Так как у меня еще не было привычки скрывать свои мысли, то, когда он обращался ко мне по поводу своей досады, я отвечала ему совершенно искренно, что очень жалею госпожу Бонапарт, страдает ли она справедливо или нет, и что он должен извинять ее больше, чем всякий другой. Но вместе с тем я признавалась, что мне кажется, будто она поступает недостойно, когда посредством лакеев-шпионов ищет доказательства неверности, которую подозревает. Консул передавал госпоже Бонапарт мои слова, и тогда я оказывалась жертвой в бесконечных объяснениях между мужем и женой, в которые я вносила всю живость моего возраста и преданность, испытываемую по отношению к обоим.
Все это вызывало ряд сценок, подробности которых изгладились из моей памяти: я видела Бонапарта поочередно надменным, жестоким, недоверчивым до крайности, потом вдруг растроганным, смягченным, почти нежным, исправляющим довольно мягко вины, которые он признавал, но от которых, однако, не отказывался. Я помню, как однажды, чтобы прервать тет-а-тет, который его, вероятно, стеснял, оставив меня обедать с ним и его женой, очень взволнованной, конечно, потому что он объявил ей, что с этих пор будет спать ночью в отдельной комнате, Бонапарт решился сделать меня судьей в таком странном вопросе: должен ли муж утешать фантазии жены, если они касаются невозможности для него иметь другую постель, кроме ее постели?
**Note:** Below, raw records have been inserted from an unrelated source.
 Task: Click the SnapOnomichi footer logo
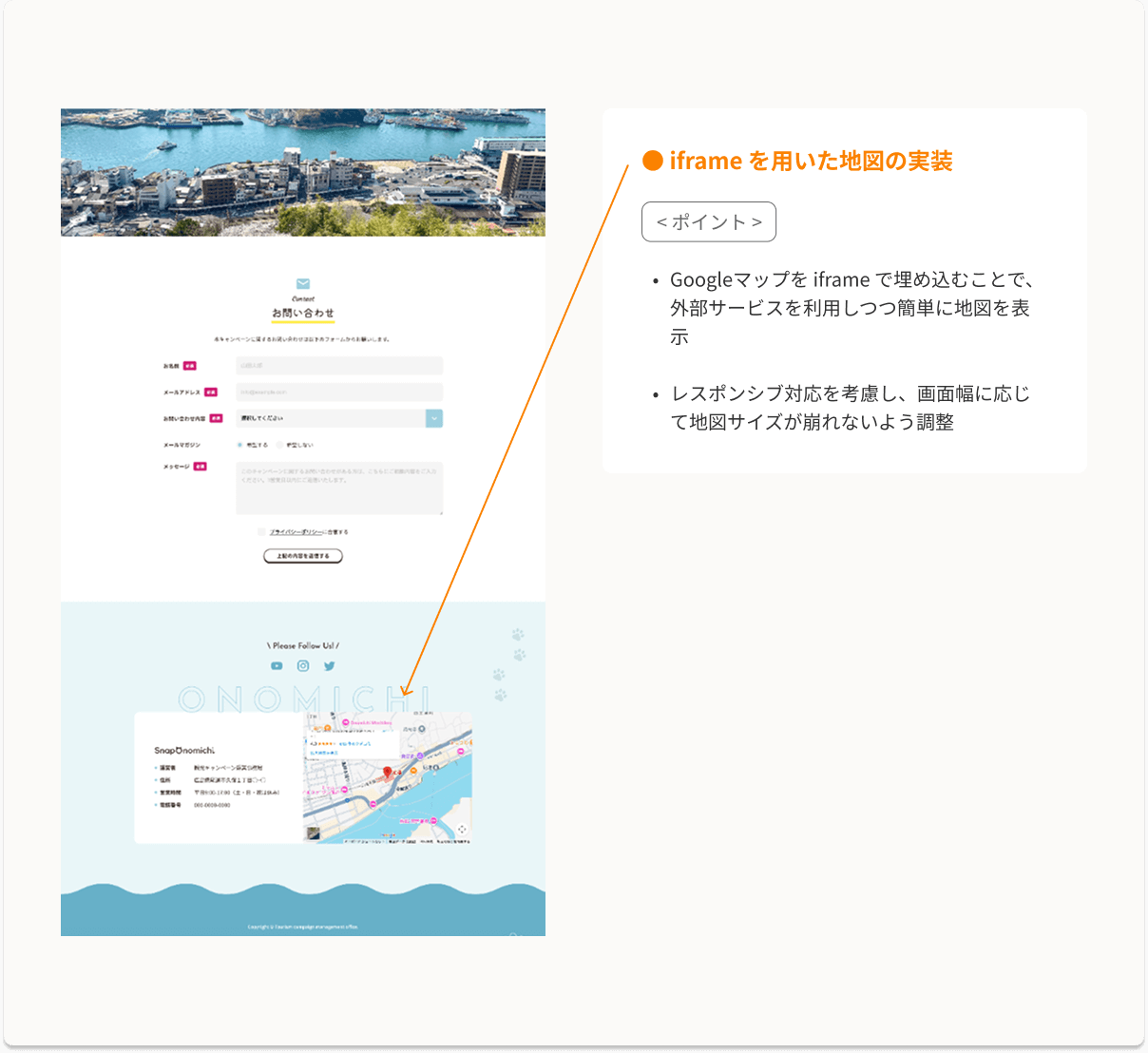tap(184, 751)
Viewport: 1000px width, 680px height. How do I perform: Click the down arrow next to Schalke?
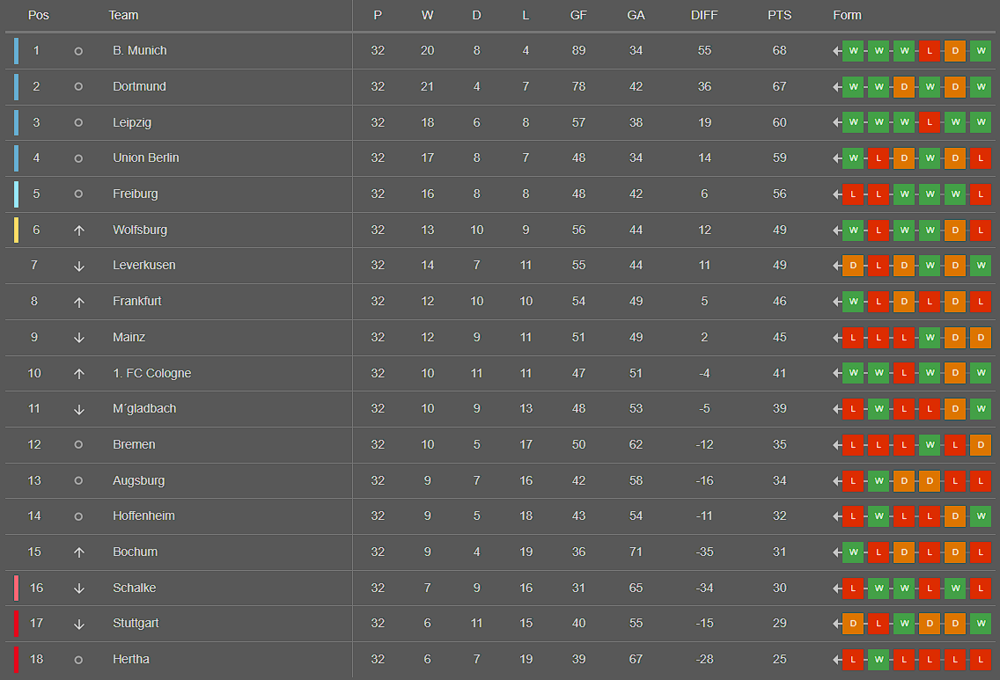[x=79, y=588]
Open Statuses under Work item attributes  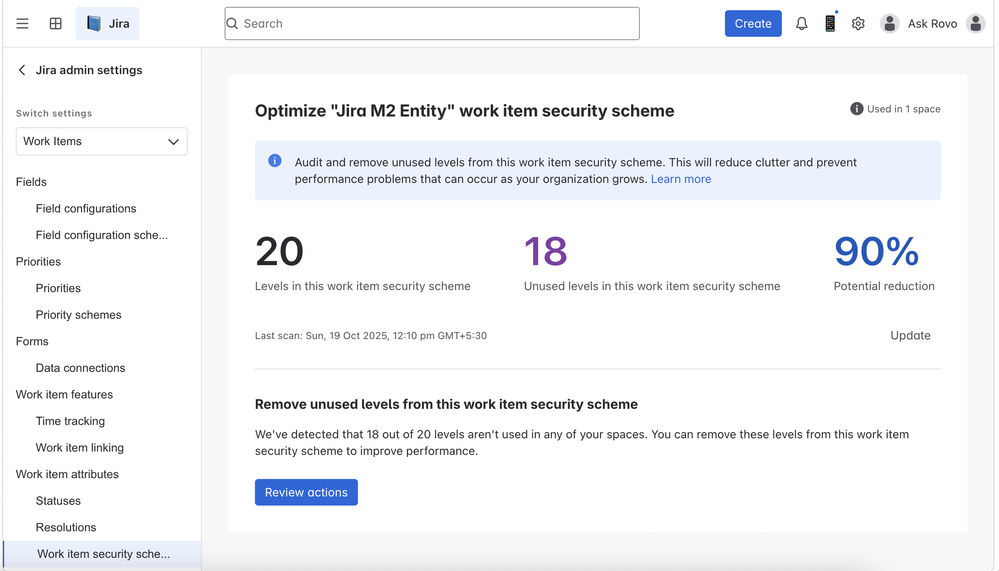click(58, 501)
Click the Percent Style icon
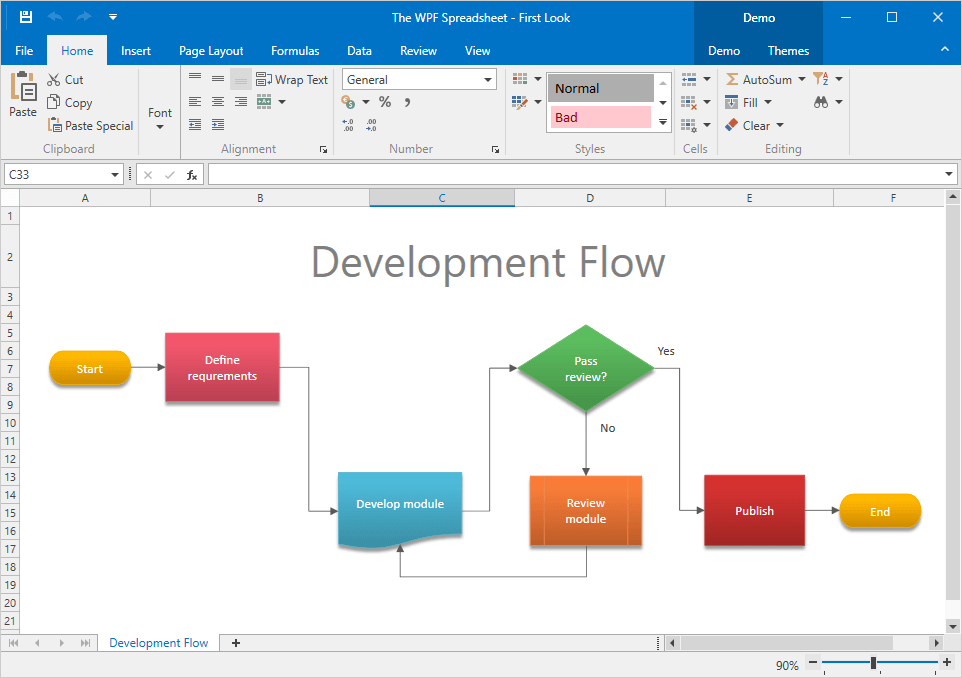This screenshot has width=962, height=678. (384, 102)
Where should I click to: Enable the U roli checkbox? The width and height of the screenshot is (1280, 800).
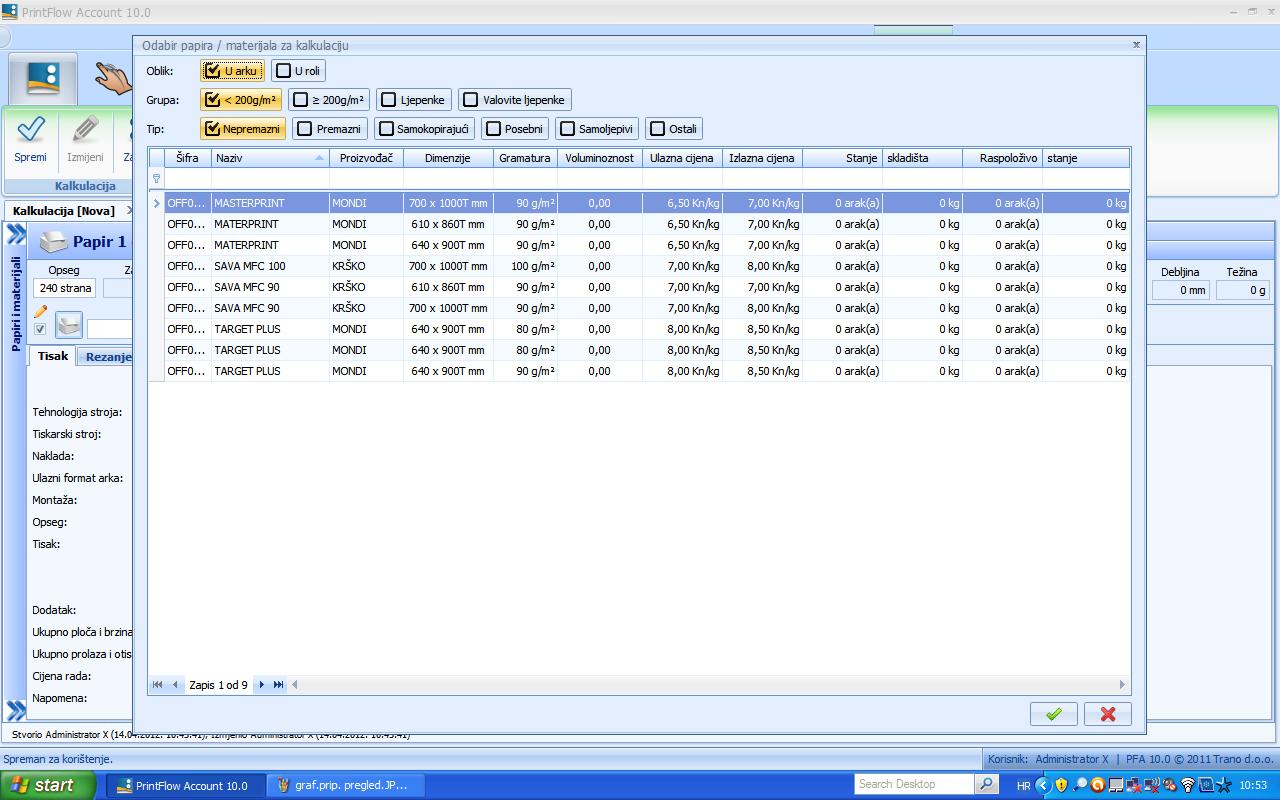tap(298, 71)
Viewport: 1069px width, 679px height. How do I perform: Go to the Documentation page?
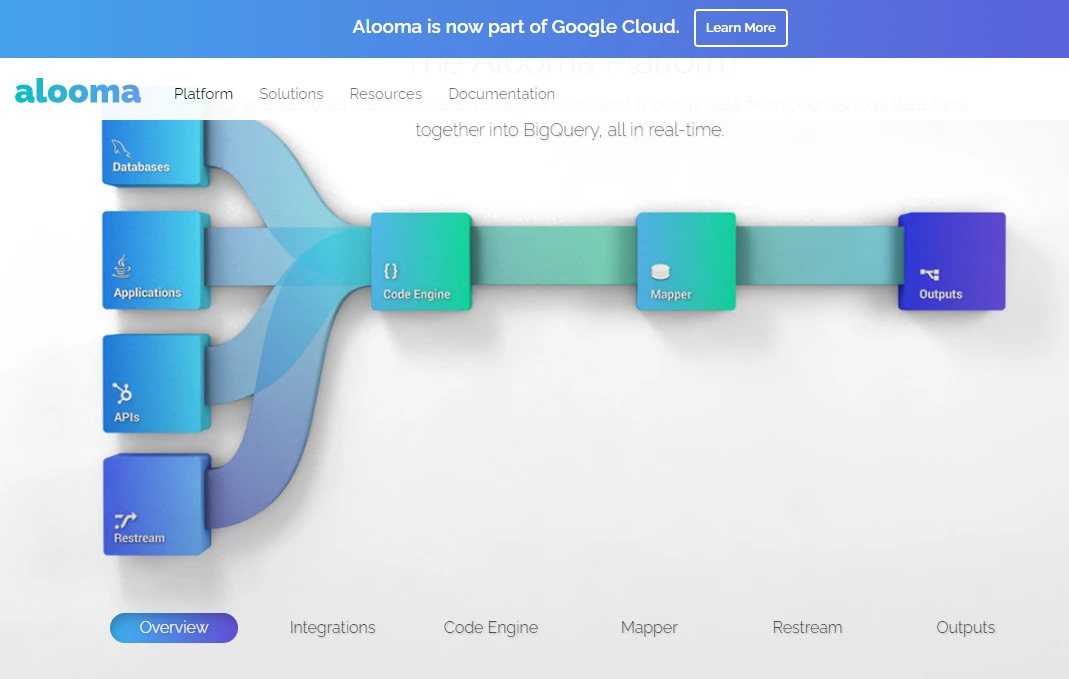pos(501,94)
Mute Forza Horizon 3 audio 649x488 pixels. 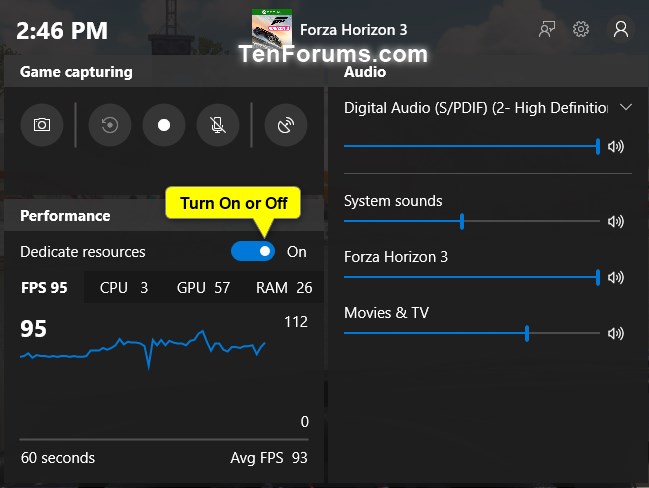point(616,277)
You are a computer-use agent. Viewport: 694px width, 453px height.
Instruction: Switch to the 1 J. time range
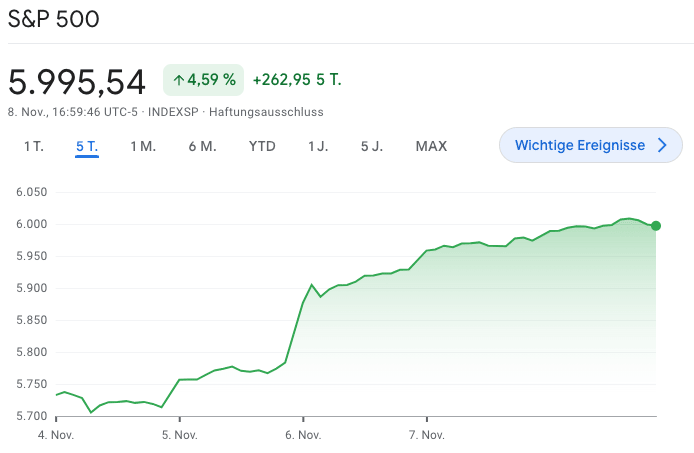point(318,146)
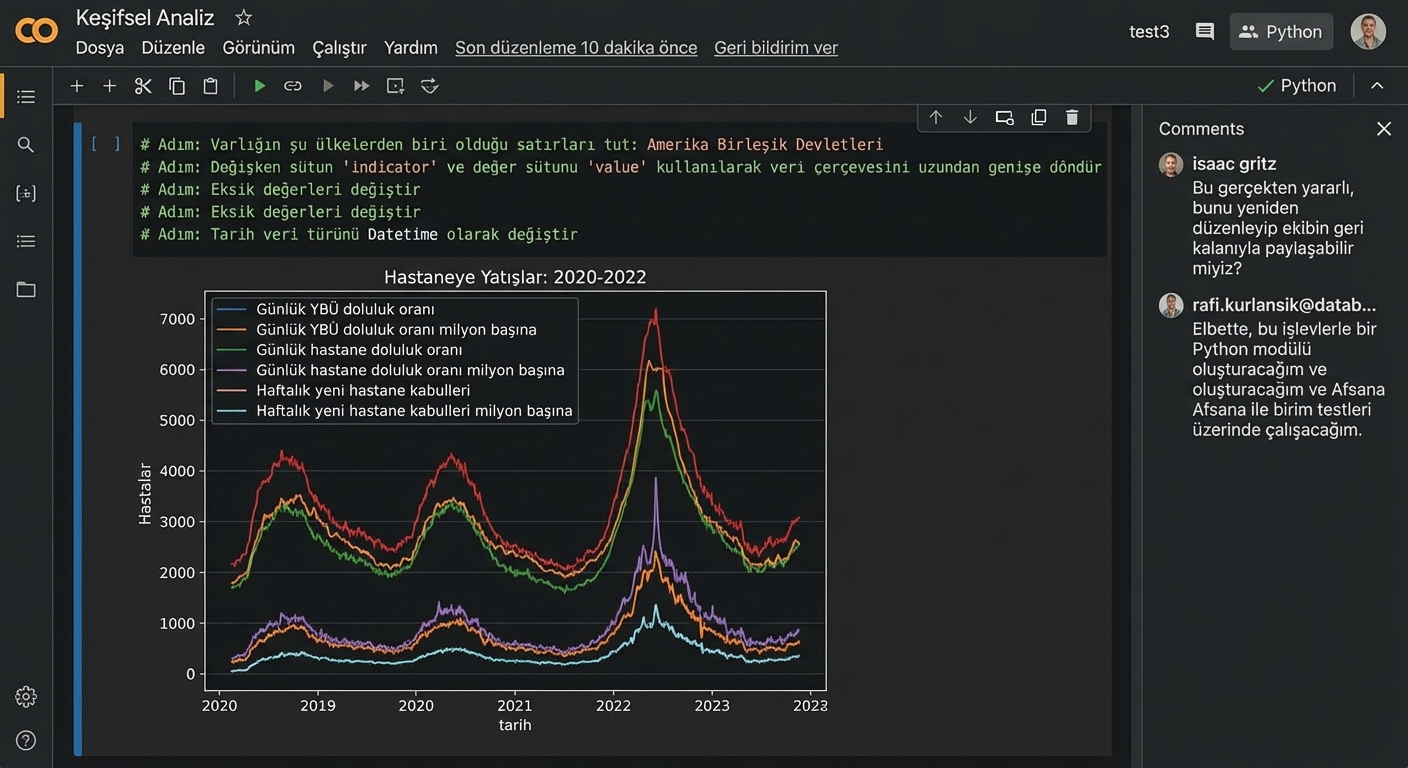1408x768 pixels.
Task: Open the Dosya menu
Action: tap(100, 48)
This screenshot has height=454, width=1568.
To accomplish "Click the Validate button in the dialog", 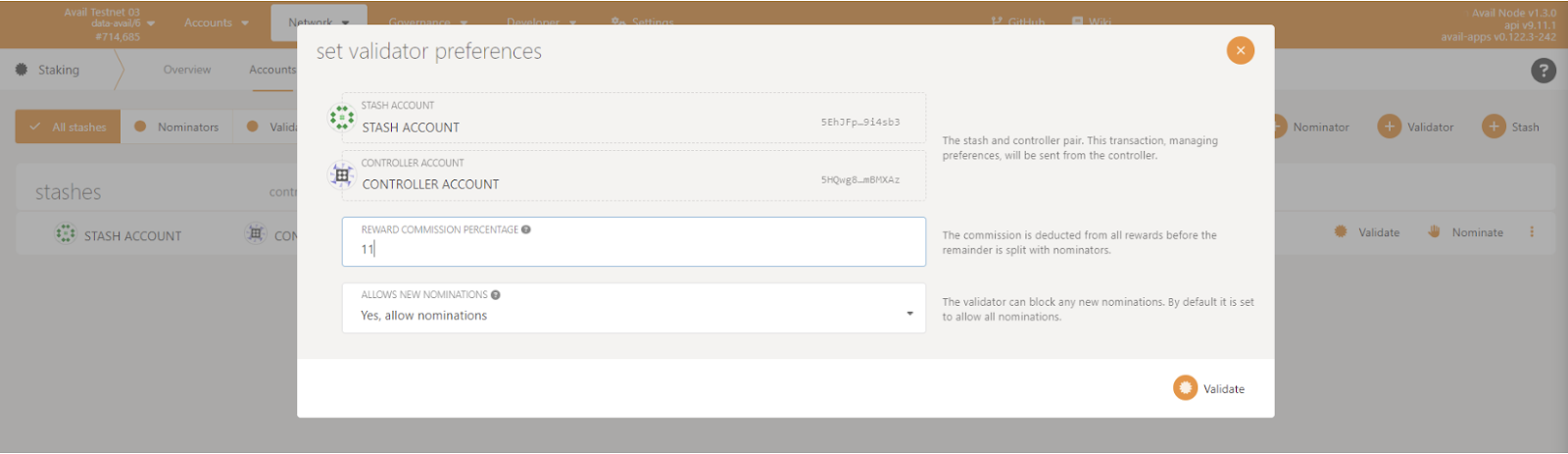I will point(1209,388).
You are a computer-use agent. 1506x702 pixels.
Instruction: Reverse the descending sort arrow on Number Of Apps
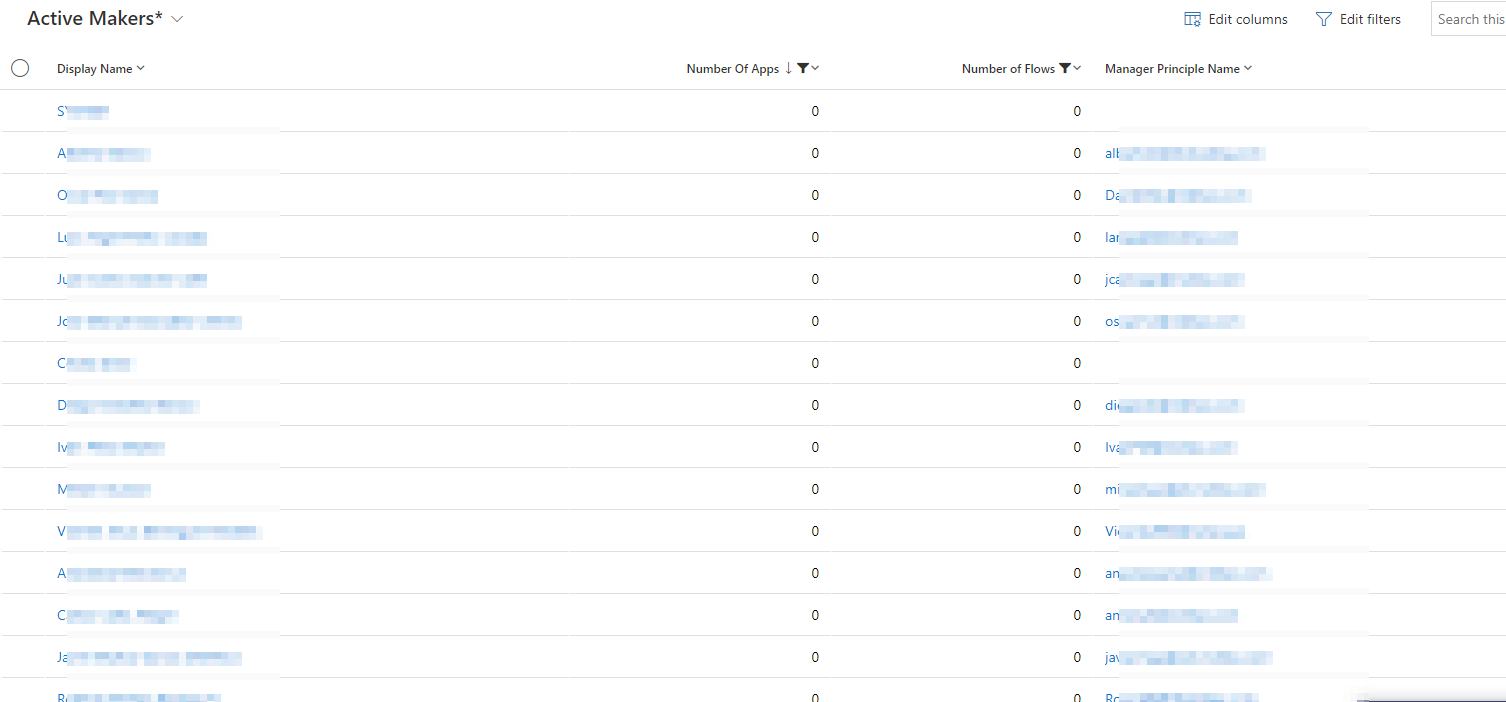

Я была слишком мало приготовлена к тому, чтобы ответить, и знала, что госпожа Бонапарт не простит мне, если я не решу в ее пользу. Я старалась избежать ответа и держаться на том, что невозможно и даже не особенно удобно, чтобы я вмешивалась в решение такого вопроса. Но Бонапарт, который, впрочем, любил смущать, живо настаивал. Тогда я не нашла другого выхода из затруднения, как сказать, что не знаю точно, где должен быть предел требованиям жены и любезностям мужа, но все, что дает повод думать, что Первый консул изменил своей манере жизни, вызовет неприятные предположения, а малейшее волнение, которое произойдет во дворце, заставит всех нас много горевать. Бонапарт стал смеяться, дернув меня за ухо: «Ну, вы – женщина, а вы все заодно».
Тем не менее он не отказался от того, что решил, и с этих пор жил в отдельных комнатах. Однако мало-помалу он вернулся к более нежному отношению к жене, а она, со своей стороны, более спокойная, последовала совету, который я не переставала ей давать, – пренебрегать соперничеством, недостойным ее. «Было бы возможно огорчаться, если бы консул сделал выбор среди женщин, которые вас окружают, тогда бы это было истинное горе, а для меня – большая неприятность».
Два года спустя мое предсказание было в полной мере осуществлено, и в частности относительно меня.